Use the STRING online service
Parsing the STRING summary features we have already extracted in this notebook

Unfortunately, the online service produces a table that does not include the Entrez IDs that are originally put in, so the output would have to be mapped back to Entrez IDs for our pipeline.
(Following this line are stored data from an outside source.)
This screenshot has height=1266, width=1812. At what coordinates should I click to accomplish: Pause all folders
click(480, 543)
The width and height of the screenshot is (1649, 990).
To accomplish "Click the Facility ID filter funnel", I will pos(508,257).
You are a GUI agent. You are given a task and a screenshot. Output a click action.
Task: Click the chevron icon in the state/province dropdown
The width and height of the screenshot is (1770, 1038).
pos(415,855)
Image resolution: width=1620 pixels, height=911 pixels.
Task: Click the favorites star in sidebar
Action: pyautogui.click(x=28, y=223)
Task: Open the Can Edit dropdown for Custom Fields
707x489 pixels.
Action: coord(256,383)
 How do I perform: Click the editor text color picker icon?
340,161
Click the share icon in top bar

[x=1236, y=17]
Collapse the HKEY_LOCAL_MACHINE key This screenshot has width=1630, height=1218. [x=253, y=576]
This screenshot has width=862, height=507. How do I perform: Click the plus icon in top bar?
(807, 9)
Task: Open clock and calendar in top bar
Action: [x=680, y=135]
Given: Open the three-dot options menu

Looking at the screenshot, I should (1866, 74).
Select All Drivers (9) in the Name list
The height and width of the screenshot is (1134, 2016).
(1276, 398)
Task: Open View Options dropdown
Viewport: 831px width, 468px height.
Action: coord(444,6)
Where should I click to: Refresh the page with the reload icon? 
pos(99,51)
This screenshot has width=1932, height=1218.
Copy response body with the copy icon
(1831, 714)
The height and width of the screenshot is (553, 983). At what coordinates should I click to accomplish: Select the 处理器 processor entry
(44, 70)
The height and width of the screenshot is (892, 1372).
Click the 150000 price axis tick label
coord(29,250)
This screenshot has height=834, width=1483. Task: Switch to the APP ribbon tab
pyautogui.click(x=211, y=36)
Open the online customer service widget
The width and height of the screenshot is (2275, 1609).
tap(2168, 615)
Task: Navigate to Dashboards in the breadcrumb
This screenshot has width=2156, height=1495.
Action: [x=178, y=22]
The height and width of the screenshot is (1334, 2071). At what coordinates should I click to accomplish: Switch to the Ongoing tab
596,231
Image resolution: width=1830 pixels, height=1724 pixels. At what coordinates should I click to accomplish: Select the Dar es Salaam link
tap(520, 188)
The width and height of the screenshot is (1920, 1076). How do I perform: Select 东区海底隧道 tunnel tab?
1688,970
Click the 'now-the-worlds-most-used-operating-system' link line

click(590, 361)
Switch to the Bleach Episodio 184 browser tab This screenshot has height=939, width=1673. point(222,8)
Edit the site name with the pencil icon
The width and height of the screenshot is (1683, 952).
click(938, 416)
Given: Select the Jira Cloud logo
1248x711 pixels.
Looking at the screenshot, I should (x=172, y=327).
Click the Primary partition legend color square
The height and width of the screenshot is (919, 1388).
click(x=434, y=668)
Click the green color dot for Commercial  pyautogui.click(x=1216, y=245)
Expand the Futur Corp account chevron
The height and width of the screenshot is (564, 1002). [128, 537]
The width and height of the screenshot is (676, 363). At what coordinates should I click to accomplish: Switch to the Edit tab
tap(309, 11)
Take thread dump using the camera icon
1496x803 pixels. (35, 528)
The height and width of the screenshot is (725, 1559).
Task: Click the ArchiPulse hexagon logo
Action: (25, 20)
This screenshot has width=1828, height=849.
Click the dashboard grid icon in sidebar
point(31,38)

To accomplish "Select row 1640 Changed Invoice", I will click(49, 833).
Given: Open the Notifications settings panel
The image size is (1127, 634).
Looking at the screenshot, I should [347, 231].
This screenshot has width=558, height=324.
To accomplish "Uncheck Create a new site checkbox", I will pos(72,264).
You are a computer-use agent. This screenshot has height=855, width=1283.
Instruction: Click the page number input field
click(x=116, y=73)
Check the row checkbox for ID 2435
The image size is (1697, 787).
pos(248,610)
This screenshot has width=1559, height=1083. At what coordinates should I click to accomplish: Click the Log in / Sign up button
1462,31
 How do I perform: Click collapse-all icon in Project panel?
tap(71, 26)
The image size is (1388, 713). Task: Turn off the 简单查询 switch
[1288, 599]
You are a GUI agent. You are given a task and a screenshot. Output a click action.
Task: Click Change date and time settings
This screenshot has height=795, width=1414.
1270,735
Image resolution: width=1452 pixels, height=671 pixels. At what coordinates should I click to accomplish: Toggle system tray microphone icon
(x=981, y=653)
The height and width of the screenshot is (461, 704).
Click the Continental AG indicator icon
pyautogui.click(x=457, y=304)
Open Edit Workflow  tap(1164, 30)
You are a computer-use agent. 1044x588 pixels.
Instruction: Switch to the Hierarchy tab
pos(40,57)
The fastest way will be to use the pickled object created in the above notebook to generate features and take only the combined values:



In [1]:

    
cd ../../features









    



/home/gavin/Documents/MRes/features



In [2]:

    
import csv



In [3]:

    
ls









    



abundance.Entrez.full.txt@       head.training.nolabel.negative.Entrez.vectors.txt@
abundance.Entrez.traintest.txt@  pulldown.edges.Entrez.txt@
autogit.log                      pulldown.nolabel.Entrez.vectors.txt@
c2s.Entrez.full.txt@             training.nolabel.negative.Entrez.vectors.txt
c2s.Entrez.traintest.txt@        training.nolabel.positive.Entrez.vectors.txt



In [4]:

    
import sys



In [5]:

    
sys.path.append("/home/gavin/Documents/MRes/opencast-bio/")



In [6]:

    
import ocbio.string



In [7]:

    
import pickle



In [8]:

    
f = open("../string/human.Entrez.string.pickle")
stringfeatures = pickle.load(f)
f.close()



In [32]:

    
pulldownpairfile = open("../forGAVIN/pulldown_data/pulldown.interactions.Entrez.tsv")
stringedgefile = open("pulldown.string.edges.tsv", "w")
cp = csv.reader(pulldownpairfile, delimiter="\t")
cs = csv.writer(stringedgefile, delimiter="\t")
for l in cp:
    # for each pair index the feature dictionary
    # write the pairs that are non-zero
    pair = frozenset(l)
    combinedscore = float(stringfeatures[pair][-1])
    if combinedscore > 0.0000001:
        cs.writerow(l + [combinedscore])
pulldownpairfile.close()
stringedgefile.close()



In [33]:

    
!head pulldown.string.edges.tsv